«Il governo Meloni ha scelto di affrettare i tempi e indire il referendum costituzionale nel più breve tempo possibile perché ha paura di confrontarsi davvero nel merito della propria proposta di riforma della giustizia». Lo dichiara la senatrice del Partito democratico Ylenia Zambito.
«La fretta non è neutrale: è una scelta politica che serve a ridurre il dibattito pubblico e, soprattutto, a escludere dal voto centinaia di migliaia di cittadine e cittadini fuorisede. Il governo, infatti, ha deciso consapevolmente di non prevedere alcuna modalità che consenta loro di votare senza dover rientrare nel comune di residenza», aggiunge.
«Eppure la sperimentazione del voto per i fuorisede, già adottata in occasione delle ultime elezioni europee, ha dimostrato di poter funzionare.
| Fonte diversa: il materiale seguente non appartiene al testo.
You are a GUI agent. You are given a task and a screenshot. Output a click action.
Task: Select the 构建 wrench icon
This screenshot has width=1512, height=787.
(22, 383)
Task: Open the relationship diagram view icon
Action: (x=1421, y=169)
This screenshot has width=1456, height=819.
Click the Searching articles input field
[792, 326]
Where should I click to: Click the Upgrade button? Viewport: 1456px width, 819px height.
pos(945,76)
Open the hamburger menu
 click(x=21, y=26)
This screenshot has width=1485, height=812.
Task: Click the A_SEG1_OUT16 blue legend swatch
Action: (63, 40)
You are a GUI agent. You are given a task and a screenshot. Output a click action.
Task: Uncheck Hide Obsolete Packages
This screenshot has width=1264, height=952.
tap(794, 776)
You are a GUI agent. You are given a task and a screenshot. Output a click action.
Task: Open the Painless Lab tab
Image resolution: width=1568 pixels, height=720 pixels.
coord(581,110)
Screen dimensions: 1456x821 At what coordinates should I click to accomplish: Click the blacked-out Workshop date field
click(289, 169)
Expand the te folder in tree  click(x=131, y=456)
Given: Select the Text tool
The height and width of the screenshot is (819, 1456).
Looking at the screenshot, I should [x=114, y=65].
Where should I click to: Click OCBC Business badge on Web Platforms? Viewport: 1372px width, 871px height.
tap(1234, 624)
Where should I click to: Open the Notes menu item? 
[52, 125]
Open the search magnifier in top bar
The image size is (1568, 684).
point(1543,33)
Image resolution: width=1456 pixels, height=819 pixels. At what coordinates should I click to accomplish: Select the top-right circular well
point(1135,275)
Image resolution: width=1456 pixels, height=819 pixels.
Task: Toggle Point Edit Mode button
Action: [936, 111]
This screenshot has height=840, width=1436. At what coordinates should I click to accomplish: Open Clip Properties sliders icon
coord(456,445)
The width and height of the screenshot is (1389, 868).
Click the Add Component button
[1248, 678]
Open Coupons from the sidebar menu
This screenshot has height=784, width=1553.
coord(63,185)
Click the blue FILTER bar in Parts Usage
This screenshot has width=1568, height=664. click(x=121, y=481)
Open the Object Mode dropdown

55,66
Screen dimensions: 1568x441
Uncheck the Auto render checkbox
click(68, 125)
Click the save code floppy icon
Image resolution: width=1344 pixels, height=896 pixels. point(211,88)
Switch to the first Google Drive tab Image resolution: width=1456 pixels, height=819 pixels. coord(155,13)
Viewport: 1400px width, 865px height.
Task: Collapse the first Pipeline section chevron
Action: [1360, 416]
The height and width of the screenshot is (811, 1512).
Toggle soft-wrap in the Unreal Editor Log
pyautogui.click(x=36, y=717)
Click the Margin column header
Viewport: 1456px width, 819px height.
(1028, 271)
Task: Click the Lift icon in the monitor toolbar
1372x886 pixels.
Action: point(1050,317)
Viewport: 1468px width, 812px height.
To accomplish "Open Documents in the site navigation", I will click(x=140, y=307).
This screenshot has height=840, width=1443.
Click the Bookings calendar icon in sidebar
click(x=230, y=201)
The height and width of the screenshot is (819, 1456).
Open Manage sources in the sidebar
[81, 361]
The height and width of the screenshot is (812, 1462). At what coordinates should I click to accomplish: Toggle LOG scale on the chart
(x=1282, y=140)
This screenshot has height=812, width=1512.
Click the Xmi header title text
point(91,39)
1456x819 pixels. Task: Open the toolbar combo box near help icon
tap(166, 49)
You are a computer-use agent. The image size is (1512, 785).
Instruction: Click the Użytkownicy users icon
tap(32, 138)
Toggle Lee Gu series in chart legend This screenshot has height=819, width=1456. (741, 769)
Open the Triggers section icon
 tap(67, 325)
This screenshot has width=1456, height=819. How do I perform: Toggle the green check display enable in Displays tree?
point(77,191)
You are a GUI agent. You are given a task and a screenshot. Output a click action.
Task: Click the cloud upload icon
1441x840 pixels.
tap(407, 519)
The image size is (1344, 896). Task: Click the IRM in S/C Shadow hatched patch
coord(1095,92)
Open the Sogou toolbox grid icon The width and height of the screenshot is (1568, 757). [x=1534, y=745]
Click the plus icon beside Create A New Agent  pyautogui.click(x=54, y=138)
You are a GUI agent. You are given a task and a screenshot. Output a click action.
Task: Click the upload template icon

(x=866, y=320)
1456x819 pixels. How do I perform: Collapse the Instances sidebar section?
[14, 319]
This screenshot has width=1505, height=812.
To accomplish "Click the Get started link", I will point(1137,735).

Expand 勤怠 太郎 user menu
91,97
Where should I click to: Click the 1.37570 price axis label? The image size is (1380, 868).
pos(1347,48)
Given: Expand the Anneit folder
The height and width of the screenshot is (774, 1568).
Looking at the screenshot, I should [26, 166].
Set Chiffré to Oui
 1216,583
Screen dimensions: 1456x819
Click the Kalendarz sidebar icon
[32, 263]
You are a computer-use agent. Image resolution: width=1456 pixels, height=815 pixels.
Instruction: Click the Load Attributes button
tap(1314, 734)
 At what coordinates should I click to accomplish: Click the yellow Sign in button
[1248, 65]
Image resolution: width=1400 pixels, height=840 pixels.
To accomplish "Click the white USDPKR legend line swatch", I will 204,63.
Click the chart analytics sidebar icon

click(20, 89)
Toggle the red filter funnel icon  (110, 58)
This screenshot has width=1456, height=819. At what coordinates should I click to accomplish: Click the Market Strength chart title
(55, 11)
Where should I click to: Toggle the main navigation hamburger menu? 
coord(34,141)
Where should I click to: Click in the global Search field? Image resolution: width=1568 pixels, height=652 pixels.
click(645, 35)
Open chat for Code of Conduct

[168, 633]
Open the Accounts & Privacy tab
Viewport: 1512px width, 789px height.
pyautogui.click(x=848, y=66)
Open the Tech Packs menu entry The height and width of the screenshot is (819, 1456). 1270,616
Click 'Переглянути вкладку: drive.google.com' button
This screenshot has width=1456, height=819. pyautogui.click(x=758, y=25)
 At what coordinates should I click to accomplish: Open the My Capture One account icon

In questo caso sarebbe stato persino più semplice attuarla: non ci sono collegi, non ci sono complessità territoriali, non ci sono scuse tecniche».
«Siamo davanti a una destra che parla di riforme epocali ma teme il giudizio libero e informato del Paese. Escludere i fuorisede significa indebolire la partecipazione democratica e tradire lo spirito della Costituzione. È una scelta grave, serve un provvedimento urgente che superi lo stallo», conclude Zambito.